Quanto à Engenharia de Minas, de importância vital pois é responsável pela extracção dos recursos minerais que o planeta nos oferece, teve a sua origem igualmente no homem primitivo quando começou a descobrir esses recursos e sentiu a necessidade de penetrar no subsolo para os conseguir obter.
Por sua vez, a Engenharia Mecânica nasceu também nos tempos ancestrais quando a humanidade começou a desenvolver as suas alfaias agrícolas e, mais tarde, os seus meios de locomoção aproveitando a força animal. Esta engenharia evoluiu de forma espectacular tendo atingido o seu auge na primeira revolução industrial, com a descoberta da força motriz do vapor e com a consequente invenção do motor térmico, transformando-os em poderosos meios de produção, como os caminhos de ferro, a construção naval e a indústria têxtil.
Quanto à Engenharia Electrotécnica, até 1880 não houve propriamente uma indústria eléctrica, existindo apenas algumas oficinas de vão de escada, dispersas. Todavia, mal a lâmpada de incandescência começou a brilhar, uma torrente de fábricas irrompeu como cogumelos por toda a Europa e pelos Estados Unidos. O homem pressentiu que a electricidade seria a energia do futuro – o vapor cedeu-lhe a camisola amarela e tornou-se o seu parceiro discreto. A electricidade surgiu assim, no dealbar do século XX, como a grande força libertadora e símbolo de uma civilização cujo propósito era trazer a felicidade à humanidade. Actualmente, a engenharia electrotécnica, apesar de ser a mais jovem das engenharias, encontra-se presente em todos os sectores de actividade, desde a indústria pesada ao lazer, passando pela medicina.

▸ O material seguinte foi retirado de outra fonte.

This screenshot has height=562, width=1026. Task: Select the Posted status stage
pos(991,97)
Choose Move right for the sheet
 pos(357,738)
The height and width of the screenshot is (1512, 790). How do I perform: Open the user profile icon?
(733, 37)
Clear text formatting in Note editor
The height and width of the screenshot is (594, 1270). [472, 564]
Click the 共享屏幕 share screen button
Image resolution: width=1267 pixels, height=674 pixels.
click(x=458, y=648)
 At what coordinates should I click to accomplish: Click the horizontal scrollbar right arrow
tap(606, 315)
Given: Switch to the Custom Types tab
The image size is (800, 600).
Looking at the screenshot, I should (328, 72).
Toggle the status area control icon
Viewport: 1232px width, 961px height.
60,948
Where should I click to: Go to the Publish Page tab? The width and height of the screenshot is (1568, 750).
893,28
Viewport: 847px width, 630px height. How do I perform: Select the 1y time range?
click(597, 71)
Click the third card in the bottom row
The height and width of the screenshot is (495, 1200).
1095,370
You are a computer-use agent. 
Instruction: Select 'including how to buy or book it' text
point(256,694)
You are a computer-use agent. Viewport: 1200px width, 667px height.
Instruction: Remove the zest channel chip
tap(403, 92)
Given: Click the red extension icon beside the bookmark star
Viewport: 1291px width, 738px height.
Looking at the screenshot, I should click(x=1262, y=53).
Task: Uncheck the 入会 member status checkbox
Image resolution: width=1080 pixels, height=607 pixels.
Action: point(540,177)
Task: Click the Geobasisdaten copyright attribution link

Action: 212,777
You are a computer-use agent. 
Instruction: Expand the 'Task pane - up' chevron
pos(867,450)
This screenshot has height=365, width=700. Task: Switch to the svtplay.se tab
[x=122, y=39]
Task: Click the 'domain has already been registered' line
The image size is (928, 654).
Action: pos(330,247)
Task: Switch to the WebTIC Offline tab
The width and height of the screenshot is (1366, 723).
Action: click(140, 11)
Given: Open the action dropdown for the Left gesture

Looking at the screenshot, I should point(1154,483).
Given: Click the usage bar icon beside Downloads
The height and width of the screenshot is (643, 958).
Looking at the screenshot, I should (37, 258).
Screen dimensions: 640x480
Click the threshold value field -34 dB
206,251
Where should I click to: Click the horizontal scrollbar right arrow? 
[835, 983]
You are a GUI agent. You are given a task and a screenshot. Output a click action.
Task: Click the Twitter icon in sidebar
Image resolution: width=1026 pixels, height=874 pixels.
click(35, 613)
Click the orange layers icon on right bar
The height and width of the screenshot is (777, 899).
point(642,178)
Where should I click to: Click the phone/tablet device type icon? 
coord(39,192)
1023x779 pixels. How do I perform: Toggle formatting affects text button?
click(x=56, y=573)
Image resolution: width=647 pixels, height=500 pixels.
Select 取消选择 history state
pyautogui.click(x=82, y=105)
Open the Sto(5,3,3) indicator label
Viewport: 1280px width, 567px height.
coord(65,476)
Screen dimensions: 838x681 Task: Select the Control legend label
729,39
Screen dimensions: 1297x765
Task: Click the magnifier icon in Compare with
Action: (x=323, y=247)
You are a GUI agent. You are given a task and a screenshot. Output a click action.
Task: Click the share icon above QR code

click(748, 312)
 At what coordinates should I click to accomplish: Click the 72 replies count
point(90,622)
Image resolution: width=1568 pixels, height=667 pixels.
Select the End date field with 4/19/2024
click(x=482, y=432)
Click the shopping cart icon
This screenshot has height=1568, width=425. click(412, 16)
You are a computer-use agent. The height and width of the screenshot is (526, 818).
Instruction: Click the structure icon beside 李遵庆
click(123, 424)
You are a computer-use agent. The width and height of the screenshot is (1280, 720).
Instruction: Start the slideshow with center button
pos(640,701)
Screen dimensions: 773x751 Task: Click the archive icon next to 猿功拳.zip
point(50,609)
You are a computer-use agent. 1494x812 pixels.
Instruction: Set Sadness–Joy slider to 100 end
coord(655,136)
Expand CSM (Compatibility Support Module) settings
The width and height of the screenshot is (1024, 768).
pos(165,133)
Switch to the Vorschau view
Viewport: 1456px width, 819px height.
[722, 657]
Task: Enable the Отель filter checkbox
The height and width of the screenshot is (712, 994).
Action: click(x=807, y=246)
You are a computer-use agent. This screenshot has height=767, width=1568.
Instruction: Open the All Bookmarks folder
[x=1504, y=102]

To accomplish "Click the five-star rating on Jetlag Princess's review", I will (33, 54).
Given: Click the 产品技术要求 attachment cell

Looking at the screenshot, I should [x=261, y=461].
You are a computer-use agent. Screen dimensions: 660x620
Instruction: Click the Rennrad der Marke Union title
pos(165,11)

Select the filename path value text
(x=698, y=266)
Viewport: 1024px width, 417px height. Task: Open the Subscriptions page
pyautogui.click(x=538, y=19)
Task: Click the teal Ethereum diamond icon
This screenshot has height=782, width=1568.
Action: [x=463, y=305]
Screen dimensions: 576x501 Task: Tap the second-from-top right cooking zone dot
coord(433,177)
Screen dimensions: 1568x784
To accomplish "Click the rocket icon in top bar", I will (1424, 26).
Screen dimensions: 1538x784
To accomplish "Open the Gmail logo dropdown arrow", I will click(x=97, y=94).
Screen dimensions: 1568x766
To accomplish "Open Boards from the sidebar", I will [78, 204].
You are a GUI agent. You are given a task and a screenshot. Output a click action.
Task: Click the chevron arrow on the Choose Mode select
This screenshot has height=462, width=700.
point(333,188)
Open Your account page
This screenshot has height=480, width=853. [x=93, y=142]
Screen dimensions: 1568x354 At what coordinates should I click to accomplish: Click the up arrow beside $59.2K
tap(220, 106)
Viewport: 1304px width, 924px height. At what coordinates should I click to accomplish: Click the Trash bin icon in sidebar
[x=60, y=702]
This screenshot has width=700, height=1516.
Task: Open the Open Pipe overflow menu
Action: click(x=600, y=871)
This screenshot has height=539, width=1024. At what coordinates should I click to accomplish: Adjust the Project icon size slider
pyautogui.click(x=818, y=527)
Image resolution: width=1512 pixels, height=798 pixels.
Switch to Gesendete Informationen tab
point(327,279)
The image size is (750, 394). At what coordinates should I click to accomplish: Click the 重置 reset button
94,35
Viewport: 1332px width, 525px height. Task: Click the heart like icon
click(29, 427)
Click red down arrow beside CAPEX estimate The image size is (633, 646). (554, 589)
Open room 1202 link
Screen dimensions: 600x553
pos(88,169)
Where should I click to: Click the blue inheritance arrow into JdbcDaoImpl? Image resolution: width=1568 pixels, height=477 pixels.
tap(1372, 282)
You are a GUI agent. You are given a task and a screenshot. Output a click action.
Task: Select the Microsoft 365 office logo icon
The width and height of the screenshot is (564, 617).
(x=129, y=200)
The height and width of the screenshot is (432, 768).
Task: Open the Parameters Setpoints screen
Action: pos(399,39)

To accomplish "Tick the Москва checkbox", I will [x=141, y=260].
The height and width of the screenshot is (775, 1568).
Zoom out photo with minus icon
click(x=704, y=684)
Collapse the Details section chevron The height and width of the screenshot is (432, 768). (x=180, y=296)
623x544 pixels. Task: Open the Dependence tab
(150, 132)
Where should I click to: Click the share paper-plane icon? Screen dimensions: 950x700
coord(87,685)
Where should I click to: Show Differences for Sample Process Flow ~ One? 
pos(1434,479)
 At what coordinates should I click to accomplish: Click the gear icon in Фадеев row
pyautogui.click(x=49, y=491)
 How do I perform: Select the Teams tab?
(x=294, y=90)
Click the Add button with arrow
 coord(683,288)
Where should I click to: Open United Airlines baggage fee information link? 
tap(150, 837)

Devido à complexidade dos sistemas actuais (a aeronave Boeing 747 possui 4,5 milhões de componentes, e um automóvel topo de gama cerca de 11 mil), e ao alargamento do leque de indústrias existentes, têm vindo a nascer novas engenharias, todavia baseadas nas engenharias canónicas – papel, têxtil, aeronáutica, aeroespacial, automóvel, biomédica, industrial, informática, electrónica, segurança, etc.
Para finalizar, para que melhor nos apercebamos de que forma as engenharias se encontram presentes no nosso quotidiano, veja-se o exemplo de um simples automóvel, que reúne em si praticamente de forma directa ou indirecta, todas as áreas de engenharia: mecânica e automóvel (estrutura, suspensões, caixa de velocidades, motor), automóvel e aeroespacial (aerodinâmica), química (vidros, plásticos, pinturas, combustível, lubrificantes, pneus), têxtil (tecidos e revestimentos interiores), electrotécnica e electrónica (computador, gerador, motores e actuadores, instrumentação e sensores), segurança (sistemas activos e passivos), civil (as estradas de circulação).